In questo panorama dell’offerta, nella grande maggioranza delle Regioni il privato si è ricavato una comoda e crescente nicchia di mercato, costituito prevalentemente dalla attività chirurgica programmata che le strutture pubbliche non riescono a svolgere. In alcune Regioni del Sud la struttura dell’offerta è contemporaneamente ridondante nella bassa complessità e carente nella alta, con i conseguenti flussi imponenti di mobilità verso il Centro-Nord.

Gli effetti di una politica riluttante

Questa situazione dipende dall'enorme riluttanza della politica ad affrontare con coraggio la scelta di sottrarre peso e inefficienza alla componente ospedaliera e dallo storico squilibrio, mai sanato e purtroppo mai affrontato, tra l'offerta ospedaliera delle Regioni del Sud e quella delle Regioni del Nord, che si traduce in quel dato del 2023 di quasi 3 milioni di euro di mobilità passiva per i ricoveri, di cui gran parte a svantaggio delle Regioni del Sud e a vantaggio di quelle del Nord. Questi dati sono recuperabili dal Portale Statistico dell’Agenas (Agenzia Nazionale per i Servizi Sanitari Regionali) e sono ben sintetizzati in questo commento ai dati Agenas.

La riluttanza a intervenire con interventi di razionalizzazione sulla offerta ospedaliera è bipartisan (come si usa dire) visto che il ministro della Salute Speranza bloccò l’adeguamento del DM 70 che era uscito in bozza nell’ottobre del 2021 e che l’attuale ministro Schillaci sulla revisione dello stesso DM ha istituito un anno e mezzo fa una pletorica Commissione che deve ancora produrre un documento ufficiale (che sia quello con i super ospedali?).

È utile, dunque, prevedere una nuova tipologia di ospedali, gli ospedali di riferimento nazionale, cui riconoscere uno status speciale?

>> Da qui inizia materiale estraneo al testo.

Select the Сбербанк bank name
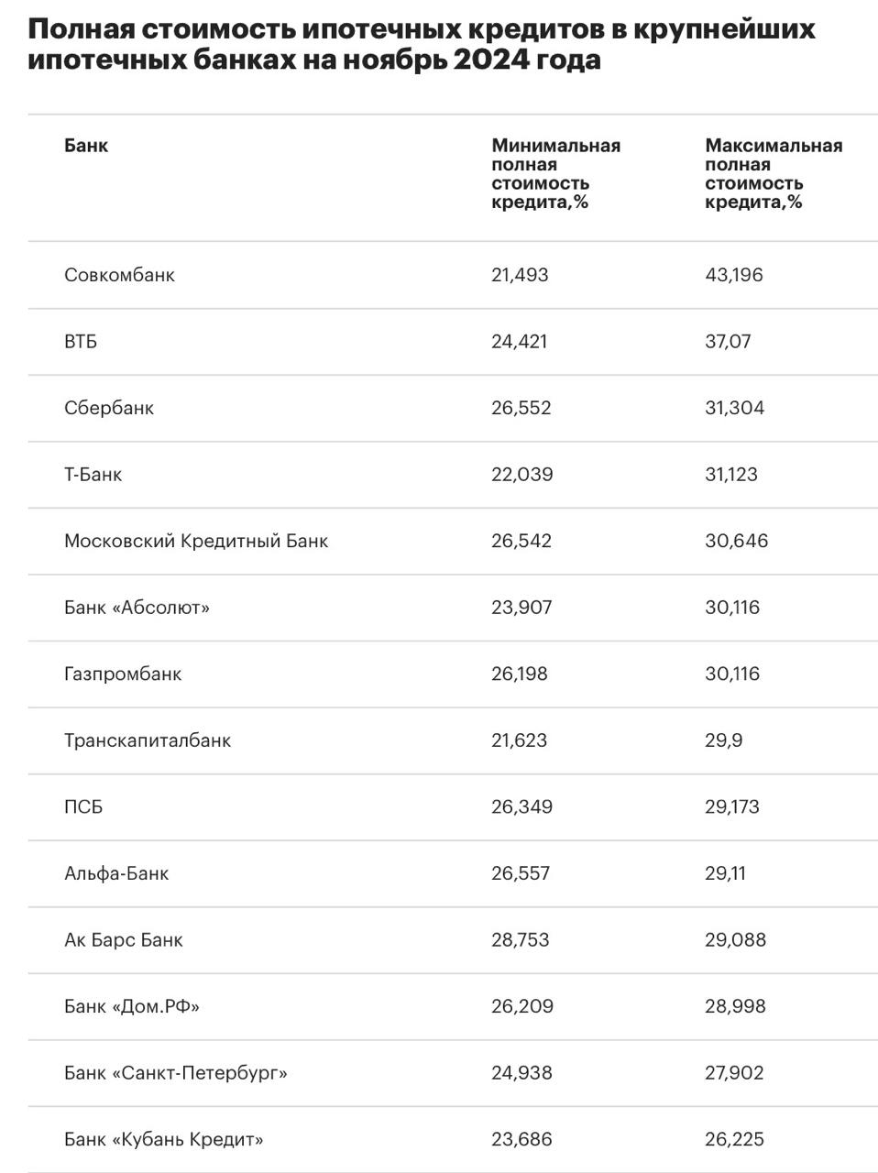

La risposta è no, o comunque non è questa la priorità. Il DM 70 già prevede ospedali di alta complessità di secondo livello e la possibilità che per alcune tipologie di attività particolarmente complesse con bacini di utenza sovraregionale le Regioni interessate si possano accordare per identificare una struttura di riferimento comune. In termini di assistenza ospedaliera, la priorità è piuttosto rivedere regole e modalità di gestione della base della “piramide” ospedaliera, fatta dagli ospedali di base, di area disagiata e di primo livello che soffrono di duplicazioni e dispersione. Se le Regioni che già li hanno vogliono (e debbono volerlo) far funzionare meglio i grandi ospedali, devono trovare loro le risorse nella rete razionalizzata degli altri ospedali.

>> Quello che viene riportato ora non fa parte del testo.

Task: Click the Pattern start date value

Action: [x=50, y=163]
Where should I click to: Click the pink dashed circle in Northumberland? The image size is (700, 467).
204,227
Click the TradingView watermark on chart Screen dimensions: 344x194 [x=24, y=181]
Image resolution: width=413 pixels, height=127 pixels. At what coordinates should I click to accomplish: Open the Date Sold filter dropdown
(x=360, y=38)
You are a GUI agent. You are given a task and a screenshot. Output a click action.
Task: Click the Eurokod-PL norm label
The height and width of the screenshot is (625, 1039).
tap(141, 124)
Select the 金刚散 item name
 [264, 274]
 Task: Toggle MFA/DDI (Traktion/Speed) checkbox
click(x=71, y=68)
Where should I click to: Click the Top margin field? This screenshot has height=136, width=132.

Scarsi o nulli effetti sui viaggi per curarsi

La previsione di alcuni super ospedali, magari anche nuovi, nelle Regioni del Sud potrebbe frenare la mobilità passiva? La risposta è di nuovo negativa, a meno che la loro previsione e realizzazione non stia in un progetto di più ampio respiro che coinvolga tutta la rete ospedaliera delle Regioni interessate e anche indirettamente quella delle Regioni del Nord più attrattive. Infatti, la mobilità passiva di queste Regioni è solo in parte legata ai ricoveri di alta complessità. Il maggior numero di ricoveri che “fuggono” è di bassa media e complessità e anche in termini economici pesano complessivamente di più di quelli di alta complessità (il portale statistico dell’Agenas lo evidenzia con chiarezza).

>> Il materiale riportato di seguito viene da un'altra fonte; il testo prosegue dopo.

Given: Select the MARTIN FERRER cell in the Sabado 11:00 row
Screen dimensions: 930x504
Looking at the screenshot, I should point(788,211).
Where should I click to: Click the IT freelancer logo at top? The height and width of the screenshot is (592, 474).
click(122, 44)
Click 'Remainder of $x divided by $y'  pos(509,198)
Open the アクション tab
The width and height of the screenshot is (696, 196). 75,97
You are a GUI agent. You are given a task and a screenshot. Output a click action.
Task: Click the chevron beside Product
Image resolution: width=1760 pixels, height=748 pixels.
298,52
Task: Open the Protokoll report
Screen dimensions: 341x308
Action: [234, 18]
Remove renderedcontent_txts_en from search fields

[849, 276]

Inoltre, un progetto di sviluppo di grandi ospedali al Sud non è tanto di carattere edilizio e di adeguamento tecnologico, quanto di capacità di attrarre risorse umane e quindi competenze, magari sostituendo al treno dei bambini che vanno al Nord l’aereo dei professionisti che tornano al Sud.

Infine occorre ricordare che al potenziamento delle reti ospedaliere del Sud deve corrispondere un depotenziamento di quelle, specie private, del Nord.

Per ora nulla di tutto ciò è previsto nell’annunciato progetto dei nuovi super ospedali.

In cauda venenum. La proposta nasce in un contesto in cui il ministro della Salute è un professore ordinario di Medicina nucleare dell’Università Tor Vergata di Roma e il direttore della Programmazione del ministero della Salute è un professore ordinario di Organizzazione aziendale alla facoltà di Economia dell’Università Cattolica nel campus di Roma. Posso dire che questo forse spiega il progetto, che tradisce molto un’ottica centrale e universitaria e poco una visione di sanità pubblica sul ruolo della assistenza ospedaliera all’interno del Servizio Sanitario Nazionale?